With the voting outcome assured because of the Tory majority, there will be few of the procedural logjams that gummed up our last minority Parliaments. Ethics Committee chair Nathan Cullen was overruled on a procedural matter by that very same Tory majority yesterday. Message: The Tories are doing it their way. “Get used to this.”

The opposition is right to take the cue from Angus and have at them while they can as hard as they can. And that is precisely what the NDP are doing, whether it’s Libya, Tony Clement or new crime legislation. They will spend the next four year always be arguing a different vision.

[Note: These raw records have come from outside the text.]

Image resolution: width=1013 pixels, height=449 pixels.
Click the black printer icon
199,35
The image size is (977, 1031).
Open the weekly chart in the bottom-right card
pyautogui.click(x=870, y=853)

And so we’re going to get some real debates. Socialists versus Conservatives. Peacenicks versus militarists. Big Labour versus Big Oil. Hallelujah! The political conversation in Ottawa will no longer be Conservatives and Liberals grasping over degrees around the political centre. The party whose constitution still calls for a federal government based on socialist values versus one that (in theory, but not always in practice) believes in small-government and free markets.

Strong opinions on either side will help Conservatives and New Democrats raise money by pushing the “hot buttons” of their bases. The fundraising e-mail from the NDP will read: Stop Harper’s militarist agenda! From the Conservatives: Help us kill the CBC!

And from the Liberals? Right.That’s the problem. Already Tories are smoking the Liberals when it comes to raising money. The NDP's fundraising machine is more organized and efficient than the current Liberal one. Without the sharp focus that comes from being at the extremes of the political spectrum, the Liberals will have trouble raising money and attracting volunteers.

The cliché has always been that Liberals campaigned on the left and governed from the right. Canadians who voted Liberal will spend the next four years watching a pitched battle on substantive, high-stakes issues between a party that will campaign and then actually govern from the left and a party that will actually campaign from and then govern from the right.

That includes Quebecers, I suspect, many of whom are tired of voting for old-line parties both federally and provincially who saw every public policy choice as a chance argue about being in or out of Canada. Instead, those Quebecers who voted NDP federally and would vote provincially for François Legault if only he led a real party, seem to be those want to do politics the way it’s done in the rest of Canada – a battle between left and right instead of in or out.

Given this new dynamic in Quebec, in the House of Commons, and in the rest of the country, I suspect more and more Liberal voters will desert the centre of the political spectrum and choose a new team. They will get off the fence. The big question is: How many will go left and how many will go right?

2 thoughts on “Get used to it: The new dynamic in federal politics is a two-way fight: Blue Vs Orange”

  1. Good points, David. I'm wondering how many more elections will the Liberals be around to face in the current circumstances.

  2. I think you’re delusional. The Liberal Party of Canada is perhaps moribund now, but you under estimate them at your peril.